El profesor Roger Sanz participa como ponente en Hacken 2026.
29 de abril de 2026. El profesor de la Universidad Isabel I e investigador experto en inteligencia artificial aplicada a la ciberseguridad, Roger Sanz González, ha participado en la cuarta edición del Congreso Internacional de Ciberseguridad Hacken 2026. El profesor presentó una propuesta innovadora centrada en uno de los grandes problemas actuales en esta materia: garantizar la seguridad en los sistemas de inteligencia artificial agéntica.
La inteligencia artificial agéntica es un tipo de inteligencia artificial diseñada para actuar como un agente autónomo, es decir, un sistema capaz de tomar decisiones, planificar acciones y ejecutarlas para alcanzar objetivos concretos con un grado mínimo de intervención humana. A diferencia de la IA tradicional, que responde a una instrucción puntual (por ejemplo, responder una pregunta o generar un texto).
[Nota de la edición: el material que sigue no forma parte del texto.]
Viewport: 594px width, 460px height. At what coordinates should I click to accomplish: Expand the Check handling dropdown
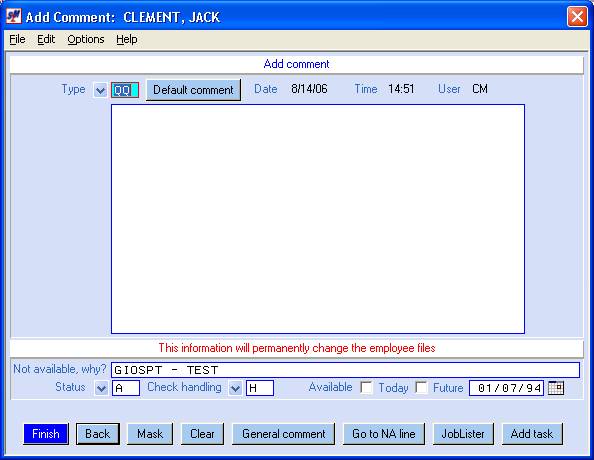(x=235, y=388)
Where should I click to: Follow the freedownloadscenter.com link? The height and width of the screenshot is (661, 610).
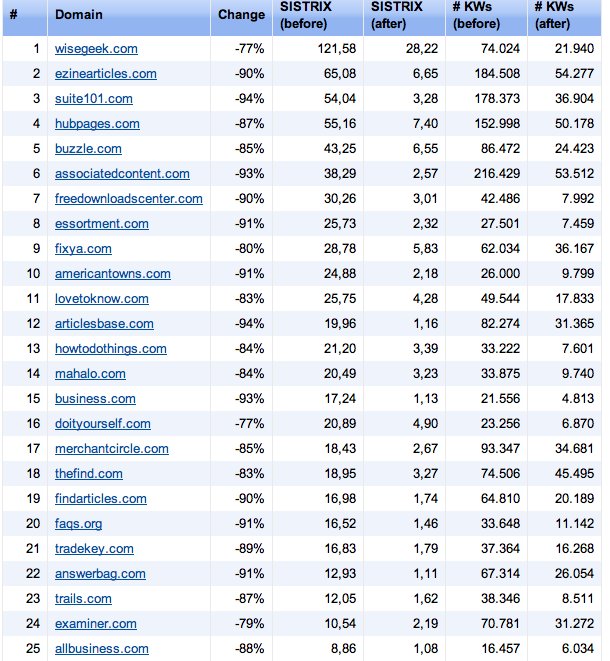click(x=129, y=198)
La IA agéntica no se limita a reaccionar, sino que puede definir pasos intermedios para lograr un objetivo, tomar decisiones en función del contexto, interactuar con diferentes herramientas o sistemas y aprender de los resultados para ajustar su comportamiento. En la práctica, esto significa que un agente de IA puede, por ejemplo, recibir una tarea como “analizar el mercado y generar un informe”, y encargarse de todo el proceso como buscar información, filtrarla, interpretarla para producir un resultado final sin supervisión constante.
Ponencia del profesor Sanz González
Durante su intervención, titulada “Protege tu tesoro de IA agéntica. Mucho más que simples medidas de seguridad en el ‘camino feliz’”, el profesor Sanz expuso el Marco de Seguridad “Treasure” para GenAI, un enfoque práctico que plantea un cambio de paradigma en la forma de proteger los sistemas basados en inteligencia artificial. Frente al modelo tradicional de “caja negra”, su propuesta apuesta por “construir ecosistemas gobernados, auditables y confiables”.
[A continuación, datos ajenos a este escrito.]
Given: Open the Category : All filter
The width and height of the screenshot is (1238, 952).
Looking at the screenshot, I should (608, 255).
Uno de los elementos centrales del modelo es el denominado “Registro de Diamante” (Diamond Record), que actúa como una fuente de datos limpia, unificada y con control de permisos. Este enfoque permite anclar las decisiones de los agentes de IA en información verificada, reduciendo de forma significativa riesgos como las alucinaciones del sistema o la fuga de datos sensibles.
El experto en ciberseguridad también destacó la importancia de “aplicar una gobernanza a nivel de código, trasladando principios del DevSecOps al funcionamiento de los agentes inteligentes”. En este sentido, los flujos de trabajo dejan de depender de instrucciones improvisadas para gestionarse como código versionado, lo que permite auditar cada acción, someterla a revisión y revertir comportamientos no deseados de manera inmediata.
Otro de los pilares de su propuesta es la orquestación con supervisión humana (human-in-the-loop), que limita la autonomía de los agentes mediante esquemas predefinidos que determinan con precisión qué acciones pueden ejecutar. Este modelo combina la capacidad operativa de la inteligencia artificial con el control estratégico humano, especialmente en contextos críticos.
Adoptar una estrategia de defensa en profundidad
El profesor de la Universidad Isabel I subrayó la necesidad de adoptar una estrategia de defensa en profundidad, en la que la seguridad no actúe como una capa externa, sino que esté integrada en toda la infraestructura. Esto incluye controles de acceso detallados y mecanismos de aislamiento que permiten contener posibles vulnerabilidades incluso en escenarios de ataque o manipulación del sistema.
La participación de Roger Sanz en este encuentro internacional sitúa a la Universidad Isabel I en la vanguardia del debate sobre ciberseguridad aplicada a la inteligencia artificial, un ámbito en plena evolución que exige soluciones cada vez más sofisticadas. Su propuesta contribuye a definir nuevas líneas de trabajo orientadas a construir sistemas de IA más seguros, transparentes y alineados con el entorno digital actual.